**PROBLEM DESCRIPTION**
Return all lines in the material below that contain "computer".

**DATASET**

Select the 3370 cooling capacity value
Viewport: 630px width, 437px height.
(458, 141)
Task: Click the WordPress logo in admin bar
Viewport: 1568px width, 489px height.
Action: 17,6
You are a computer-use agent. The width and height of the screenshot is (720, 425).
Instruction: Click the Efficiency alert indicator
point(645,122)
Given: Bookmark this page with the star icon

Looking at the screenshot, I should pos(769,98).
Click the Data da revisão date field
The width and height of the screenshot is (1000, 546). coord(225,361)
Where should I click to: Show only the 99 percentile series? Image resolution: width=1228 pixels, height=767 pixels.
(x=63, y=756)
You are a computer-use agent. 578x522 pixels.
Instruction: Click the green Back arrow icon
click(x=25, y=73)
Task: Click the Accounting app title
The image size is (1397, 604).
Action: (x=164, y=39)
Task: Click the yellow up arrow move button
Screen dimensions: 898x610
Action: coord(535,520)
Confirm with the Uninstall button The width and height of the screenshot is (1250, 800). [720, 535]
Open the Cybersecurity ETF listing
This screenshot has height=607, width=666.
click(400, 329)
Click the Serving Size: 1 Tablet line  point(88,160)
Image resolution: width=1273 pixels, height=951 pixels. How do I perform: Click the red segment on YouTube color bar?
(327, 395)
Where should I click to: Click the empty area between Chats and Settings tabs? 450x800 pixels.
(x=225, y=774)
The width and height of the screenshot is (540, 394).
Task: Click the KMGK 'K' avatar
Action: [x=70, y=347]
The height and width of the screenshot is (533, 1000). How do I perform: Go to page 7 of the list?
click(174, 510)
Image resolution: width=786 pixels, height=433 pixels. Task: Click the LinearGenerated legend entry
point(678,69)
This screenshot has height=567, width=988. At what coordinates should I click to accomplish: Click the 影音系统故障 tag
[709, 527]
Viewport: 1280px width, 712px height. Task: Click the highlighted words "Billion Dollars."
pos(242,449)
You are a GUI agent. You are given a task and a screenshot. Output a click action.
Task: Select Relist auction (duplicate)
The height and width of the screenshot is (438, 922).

**RESULT OF THE EXERCISE**
You are a computer-use agent. The width and height of the screenshot is (720, 425).
You are a computer-use agent. 578x522 pixels.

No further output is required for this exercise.